En cinq articles, Claude de Martel convie le lecteur à partir à la découverte de ces oeuvres : une occasion de visites culturelles en Limousin et en Île-de-France. Fabienne Stahl, docteur en histoire de l’art, auteur d’une thèse et de nombreuses publications sur les décorations religieuses de Maurice Denis, a bien voulu faciliter et encourager les recherches entreprises pour la rédaction de ces articles. Nous lui exprimons une immense gratitude.
LA NAISSANCE DU THEME
Saint-Germain-en-Laye
Maurice Denis considérait la décoration d’église comme le sommet de son ambition artistique
Avril 1914 : Maurice Denis achète, dans la ville où il réside depuis son enfance, Saint-Germain-en-Laye, un imposant édifice, ancien hôpital royal construit par Madame de Montespan. Il le rebaptise « Le Prieuré » (aujourd’hui Musée départemental Maurice Denis). Le peintre a alors 44 ans, et une renommée artistique bien établie. Il est un homme déterminé, amateur de grands projets, aux ambitions élevées.
L’hôpital comportait une chapelle, dédiée à saint Louis.

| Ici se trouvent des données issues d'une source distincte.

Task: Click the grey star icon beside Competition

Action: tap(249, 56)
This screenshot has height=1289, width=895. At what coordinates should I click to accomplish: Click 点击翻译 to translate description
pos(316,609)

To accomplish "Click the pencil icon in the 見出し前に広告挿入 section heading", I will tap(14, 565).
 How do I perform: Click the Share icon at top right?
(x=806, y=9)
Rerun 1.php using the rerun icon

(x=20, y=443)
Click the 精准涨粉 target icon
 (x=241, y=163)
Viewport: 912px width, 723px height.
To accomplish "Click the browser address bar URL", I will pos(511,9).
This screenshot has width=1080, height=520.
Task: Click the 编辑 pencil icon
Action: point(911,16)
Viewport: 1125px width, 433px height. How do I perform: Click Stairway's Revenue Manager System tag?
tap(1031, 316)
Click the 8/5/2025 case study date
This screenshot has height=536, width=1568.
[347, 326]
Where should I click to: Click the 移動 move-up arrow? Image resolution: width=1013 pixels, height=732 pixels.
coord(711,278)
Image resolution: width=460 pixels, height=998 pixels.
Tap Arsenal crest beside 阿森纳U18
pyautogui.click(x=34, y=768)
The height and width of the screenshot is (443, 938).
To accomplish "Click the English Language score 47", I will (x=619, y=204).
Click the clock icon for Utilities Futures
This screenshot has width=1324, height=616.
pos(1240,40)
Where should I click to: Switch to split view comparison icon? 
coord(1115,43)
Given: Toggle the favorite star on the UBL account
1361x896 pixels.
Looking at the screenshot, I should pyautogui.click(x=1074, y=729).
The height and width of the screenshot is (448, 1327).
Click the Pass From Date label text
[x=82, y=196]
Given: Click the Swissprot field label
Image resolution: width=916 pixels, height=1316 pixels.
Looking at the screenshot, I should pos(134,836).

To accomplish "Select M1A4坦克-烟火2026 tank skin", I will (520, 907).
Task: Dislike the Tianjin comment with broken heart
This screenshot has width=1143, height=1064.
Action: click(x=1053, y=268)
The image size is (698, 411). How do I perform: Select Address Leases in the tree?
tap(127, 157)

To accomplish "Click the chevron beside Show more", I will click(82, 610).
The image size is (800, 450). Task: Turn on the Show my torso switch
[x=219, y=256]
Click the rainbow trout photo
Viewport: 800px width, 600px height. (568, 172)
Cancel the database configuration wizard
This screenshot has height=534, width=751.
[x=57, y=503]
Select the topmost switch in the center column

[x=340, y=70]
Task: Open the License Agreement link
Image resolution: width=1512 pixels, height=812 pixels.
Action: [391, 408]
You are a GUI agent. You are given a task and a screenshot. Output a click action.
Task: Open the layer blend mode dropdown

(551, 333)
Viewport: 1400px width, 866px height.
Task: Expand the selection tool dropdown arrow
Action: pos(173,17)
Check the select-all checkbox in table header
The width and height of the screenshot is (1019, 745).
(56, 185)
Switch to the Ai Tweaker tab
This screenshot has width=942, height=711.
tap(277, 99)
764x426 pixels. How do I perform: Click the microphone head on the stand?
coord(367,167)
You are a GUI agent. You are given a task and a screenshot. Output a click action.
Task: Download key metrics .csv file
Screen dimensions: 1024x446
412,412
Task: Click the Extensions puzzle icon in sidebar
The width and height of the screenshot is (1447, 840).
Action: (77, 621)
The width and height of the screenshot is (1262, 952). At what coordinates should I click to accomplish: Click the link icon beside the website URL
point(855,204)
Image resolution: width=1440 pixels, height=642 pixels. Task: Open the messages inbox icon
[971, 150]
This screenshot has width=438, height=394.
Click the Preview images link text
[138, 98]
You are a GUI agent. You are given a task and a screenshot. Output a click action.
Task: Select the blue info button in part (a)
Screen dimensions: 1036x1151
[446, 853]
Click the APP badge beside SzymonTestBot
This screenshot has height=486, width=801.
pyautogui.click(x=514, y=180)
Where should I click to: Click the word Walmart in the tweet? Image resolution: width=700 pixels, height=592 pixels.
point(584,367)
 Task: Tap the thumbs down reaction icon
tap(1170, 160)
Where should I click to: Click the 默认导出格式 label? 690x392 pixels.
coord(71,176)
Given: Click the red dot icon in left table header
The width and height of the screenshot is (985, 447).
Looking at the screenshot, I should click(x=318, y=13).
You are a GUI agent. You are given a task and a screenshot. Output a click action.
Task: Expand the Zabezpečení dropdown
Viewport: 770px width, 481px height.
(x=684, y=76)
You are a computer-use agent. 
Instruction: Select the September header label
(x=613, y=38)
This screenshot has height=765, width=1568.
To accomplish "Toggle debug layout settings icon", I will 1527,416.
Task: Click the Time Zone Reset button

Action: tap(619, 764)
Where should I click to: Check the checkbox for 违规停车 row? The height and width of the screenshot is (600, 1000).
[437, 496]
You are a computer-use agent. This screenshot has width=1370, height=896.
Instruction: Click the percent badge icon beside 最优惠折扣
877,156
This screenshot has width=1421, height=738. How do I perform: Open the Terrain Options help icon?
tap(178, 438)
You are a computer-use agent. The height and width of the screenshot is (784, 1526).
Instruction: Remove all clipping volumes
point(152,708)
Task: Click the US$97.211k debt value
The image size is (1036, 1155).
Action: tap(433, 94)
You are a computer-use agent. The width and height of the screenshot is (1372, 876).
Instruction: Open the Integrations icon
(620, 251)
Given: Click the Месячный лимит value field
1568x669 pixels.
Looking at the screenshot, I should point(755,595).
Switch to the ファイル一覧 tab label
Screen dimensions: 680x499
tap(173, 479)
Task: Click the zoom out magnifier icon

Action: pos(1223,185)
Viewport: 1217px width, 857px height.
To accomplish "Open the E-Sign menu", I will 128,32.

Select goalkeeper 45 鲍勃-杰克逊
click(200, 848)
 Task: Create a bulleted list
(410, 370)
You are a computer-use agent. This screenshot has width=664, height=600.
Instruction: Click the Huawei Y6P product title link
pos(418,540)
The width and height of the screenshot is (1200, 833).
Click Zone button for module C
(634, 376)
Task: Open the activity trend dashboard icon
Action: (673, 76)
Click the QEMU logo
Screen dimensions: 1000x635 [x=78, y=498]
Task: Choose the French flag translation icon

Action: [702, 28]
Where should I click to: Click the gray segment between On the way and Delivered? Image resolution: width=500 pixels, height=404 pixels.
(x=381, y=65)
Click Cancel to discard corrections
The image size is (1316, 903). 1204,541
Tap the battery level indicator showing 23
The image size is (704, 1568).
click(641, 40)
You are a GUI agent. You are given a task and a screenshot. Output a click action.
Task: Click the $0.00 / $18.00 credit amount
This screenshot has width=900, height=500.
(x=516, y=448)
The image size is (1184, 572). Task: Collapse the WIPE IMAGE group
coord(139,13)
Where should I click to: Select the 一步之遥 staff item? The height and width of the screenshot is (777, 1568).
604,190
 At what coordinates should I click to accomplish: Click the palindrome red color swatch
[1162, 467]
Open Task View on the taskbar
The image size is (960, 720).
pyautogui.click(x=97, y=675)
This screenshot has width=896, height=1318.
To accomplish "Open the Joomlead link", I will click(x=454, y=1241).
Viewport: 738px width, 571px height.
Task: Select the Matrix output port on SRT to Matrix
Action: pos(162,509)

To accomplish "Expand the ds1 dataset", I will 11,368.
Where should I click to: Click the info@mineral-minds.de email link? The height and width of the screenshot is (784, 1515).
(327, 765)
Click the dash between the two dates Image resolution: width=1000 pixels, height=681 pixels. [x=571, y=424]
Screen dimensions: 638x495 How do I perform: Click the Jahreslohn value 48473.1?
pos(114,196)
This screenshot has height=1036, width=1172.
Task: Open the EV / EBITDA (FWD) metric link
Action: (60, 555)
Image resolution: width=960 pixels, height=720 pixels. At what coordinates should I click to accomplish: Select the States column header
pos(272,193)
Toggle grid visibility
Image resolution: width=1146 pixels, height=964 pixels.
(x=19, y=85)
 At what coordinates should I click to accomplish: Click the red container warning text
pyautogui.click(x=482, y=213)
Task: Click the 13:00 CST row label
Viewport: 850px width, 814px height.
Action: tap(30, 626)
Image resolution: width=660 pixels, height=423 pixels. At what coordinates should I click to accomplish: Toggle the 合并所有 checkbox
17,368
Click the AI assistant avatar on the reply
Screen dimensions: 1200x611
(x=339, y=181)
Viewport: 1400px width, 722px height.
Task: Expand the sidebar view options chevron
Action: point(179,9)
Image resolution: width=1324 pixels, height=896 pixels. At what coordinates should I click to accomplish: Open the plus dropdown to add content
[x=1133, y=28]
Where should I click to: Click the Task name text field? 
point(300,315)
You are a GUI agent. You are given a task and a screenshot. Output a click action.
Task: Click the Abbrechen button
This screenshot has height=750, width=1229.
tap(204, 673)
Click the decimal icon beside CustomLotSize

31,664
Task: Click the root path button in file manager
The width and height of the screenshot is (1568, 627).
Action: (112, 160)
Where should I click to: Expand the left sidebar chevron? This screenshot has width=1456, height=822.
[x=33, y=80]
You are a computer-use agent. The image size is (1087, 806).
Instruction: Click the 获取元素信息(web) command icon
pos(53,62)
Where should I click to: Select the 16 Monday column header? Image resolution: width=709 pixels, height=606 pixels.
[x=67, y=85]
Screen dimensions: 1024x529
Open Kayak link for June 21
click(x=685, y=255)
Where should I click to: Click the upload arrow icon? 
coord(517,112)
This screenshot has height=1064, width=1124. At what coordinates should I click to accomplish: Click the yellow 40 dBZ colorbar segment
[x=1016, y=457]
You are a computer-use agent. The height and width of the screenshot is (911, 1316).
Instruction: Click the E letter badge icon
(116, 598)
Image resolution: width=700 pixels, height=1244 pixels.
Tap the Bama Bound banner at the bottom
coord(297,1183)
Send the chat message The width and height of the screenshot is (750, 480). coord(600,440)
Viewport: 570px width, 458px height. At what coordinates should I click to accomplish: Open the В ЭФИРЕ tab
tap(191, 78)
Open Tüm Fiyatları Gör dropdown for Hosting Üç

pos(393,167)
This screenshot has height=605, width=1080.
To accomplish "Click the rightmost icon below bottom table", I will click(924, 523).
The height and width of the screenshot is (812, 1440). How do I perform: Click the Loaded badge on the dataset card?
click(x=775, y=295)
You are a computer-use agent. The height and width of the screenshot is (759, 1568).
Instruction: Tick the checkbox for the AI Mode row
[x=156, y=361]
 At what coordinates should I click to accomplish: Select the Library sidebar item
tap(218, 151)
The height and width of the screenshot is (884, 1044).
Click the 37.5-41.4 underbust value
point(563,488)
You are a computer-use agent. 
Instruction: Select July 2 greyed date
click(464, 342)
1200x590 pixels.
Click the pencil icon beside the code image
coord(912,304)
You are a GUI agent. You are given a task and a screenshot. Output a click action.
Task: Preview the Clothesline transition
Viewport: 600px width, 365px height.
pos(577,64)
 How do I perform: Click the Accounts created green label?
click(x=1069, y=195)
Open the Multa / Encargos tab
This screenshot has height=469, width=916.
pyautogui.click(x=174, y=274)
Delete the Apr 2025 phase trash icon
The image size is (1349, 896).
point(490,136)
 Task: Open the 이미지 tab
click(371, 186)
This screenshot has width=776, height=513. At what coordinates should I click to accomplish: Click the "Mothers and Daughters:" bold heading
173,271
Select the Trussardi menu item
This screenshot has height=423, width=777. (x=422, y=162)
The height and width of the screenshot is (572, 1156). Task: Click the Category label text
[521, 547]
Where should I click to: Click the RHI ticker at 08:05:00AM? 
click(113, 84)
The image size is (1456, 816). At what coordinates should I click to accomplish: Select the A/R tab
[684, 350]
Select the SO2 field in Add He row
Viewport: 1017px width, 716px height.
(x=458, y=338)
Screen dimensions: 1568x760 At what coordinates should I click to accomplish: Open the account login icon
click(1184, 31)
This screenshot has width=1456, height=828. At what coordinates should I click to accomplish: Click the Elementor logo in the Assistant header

Dans le projet de l’aménager et de la décorer, Maurice Denis voit la possibilité de réaliser enfin une oeuvre totale dans laquelle il mettra son talent de peintre au service de sa ferveur religieuse – une ferveur jamais démentie depuis ses émois d’adolescent assistant aux offices dans l’église paroissiale. Ses réalisations du Vésinet (la chapelle du collège Sainte-Croix et l’église Sainte-Marguerite) entre 1898 et 1903, bien que très remarquables, étaient, en effet, restées partielles et isolées.
Dès l’origine, Maurice Denis retient le thème des Béatitudes pour son projet de la chapelle du Prieuré (1914-1915)
Dans un petit carnet conservé dans les archives du Catalogue raisonné de l’oeuvre de Maurice Denis, et que l’on peut dater des mois suivant l’acquisition (1914 ou 1915), le peintre note ses premières idées pour les murs. Il envisage d’abord de représenter plusieurs scènes tirées des Évangiles, dont le « Sermon sur la Montagne » (St Matthieu – chap.5 à 7). Puis, un peu plus loin dans le carnet, il note la solution qu’il retiendra finalement : « Sur les murs, à fresque et à mi-hauteur, la Procession des Béatitudes : ceux qui pleurent, ceux qui sont doux, les Vierges, les Martyrs : chaque groupe précédé d’un ange marchant et exprimant le sentiment du groupe ».
Ainsi, c’est la totalité des deux murs (ou, du moins, leur surface médiane, à hauteur d’homme) qui serait affectée à l’illustration d’un seul passage du « Sermon sur la Montagne » : les versets 3 à 10 du chapitre 5, connus sous le nom de « Béatitudes », dans lesquels le Christ promet le bonheur de la vie éternelle aux simples, aux doux, aux affligés, aux justes, aux miséricordieux, aux purs, aux pacifiques, aux persécutés. Maurice Denis prévoit donc de donner à ce thème un développement très important : un projet ambitieux, car le sujet est difficile.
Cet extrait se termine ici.